Find the word "agent" in the data, then copy each line where it is found.
Segment Start: RECORDS SHOWN
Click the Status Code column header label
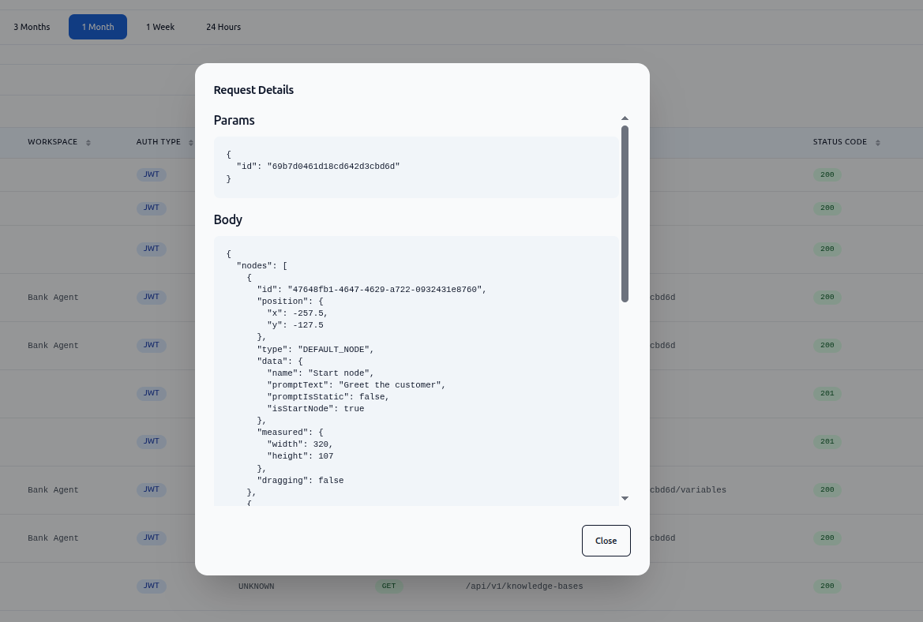The width and height of the screenshot is (923, 622). coord(839,142)
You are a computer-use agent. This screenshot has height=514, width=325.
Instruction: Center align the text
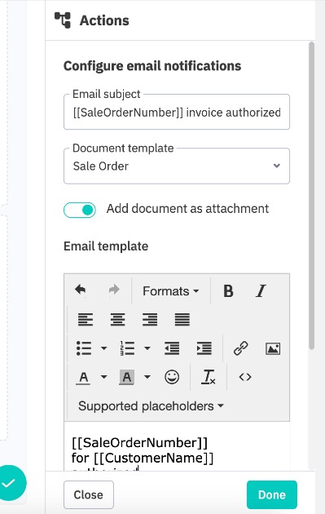point(117,320)
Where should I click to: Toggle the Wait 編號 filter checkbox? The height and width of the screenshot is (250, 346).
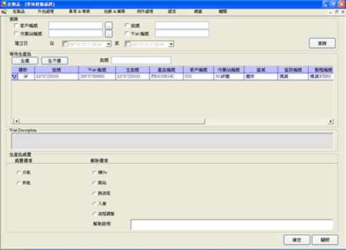(x=127, y=33)
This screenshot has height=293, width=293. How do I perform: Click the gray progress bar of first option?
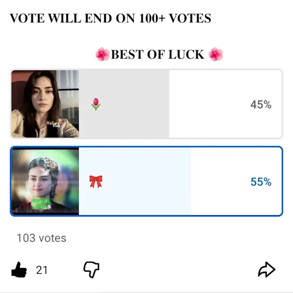click(x=124, y=104)
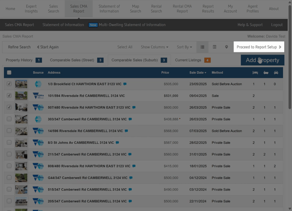Sort by bedrooms column icon
The width and height of the screenshot is (292, 211).
click(x=255, y=73)

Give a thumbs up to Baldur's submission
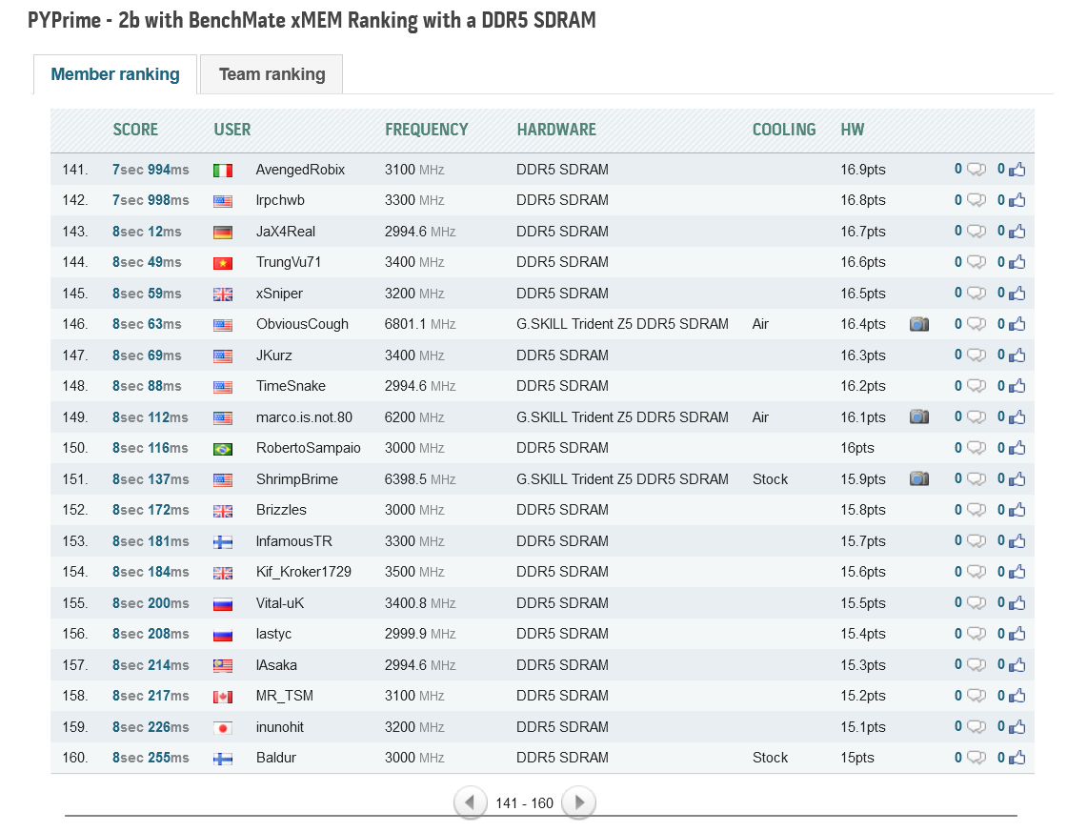pos(1017,758)
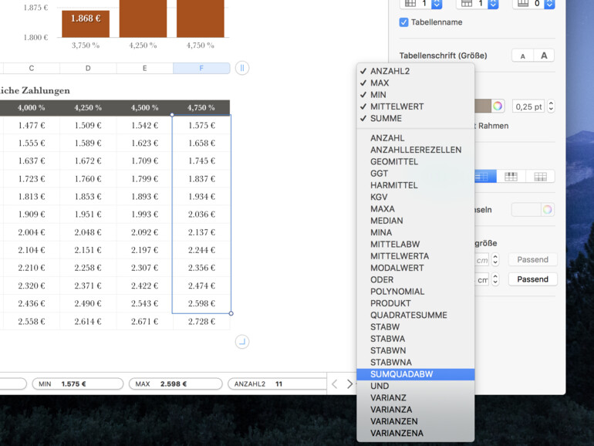Toggle the checked MITTELWERT function
Image resolution: width=594 pixels, height=446 pixels.
pyautogui.click(x=397, y=106)
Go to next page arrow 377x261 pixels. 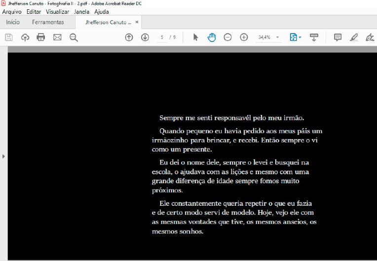[x=145, y=37]
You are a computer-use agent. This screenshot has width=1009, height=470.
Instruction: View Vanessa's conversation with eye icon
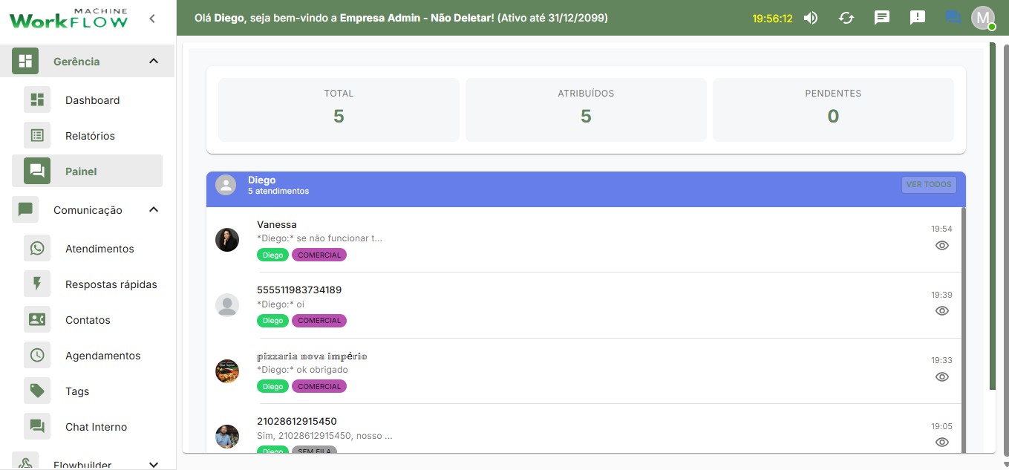941,246
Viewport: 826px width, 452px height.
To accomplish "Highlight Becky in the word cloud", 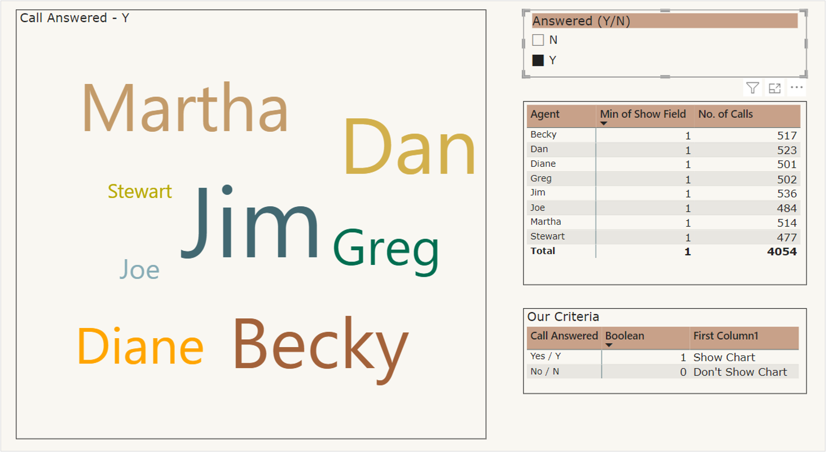I will (x=320, y=343).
Segment End: RECORDS SHOWN
#### EXERCISE ANSWER:
You are a computer-use agent. This screenshot has height=514, width=325.
You are a computer-use agent. This screenshot has width=1009, height=470.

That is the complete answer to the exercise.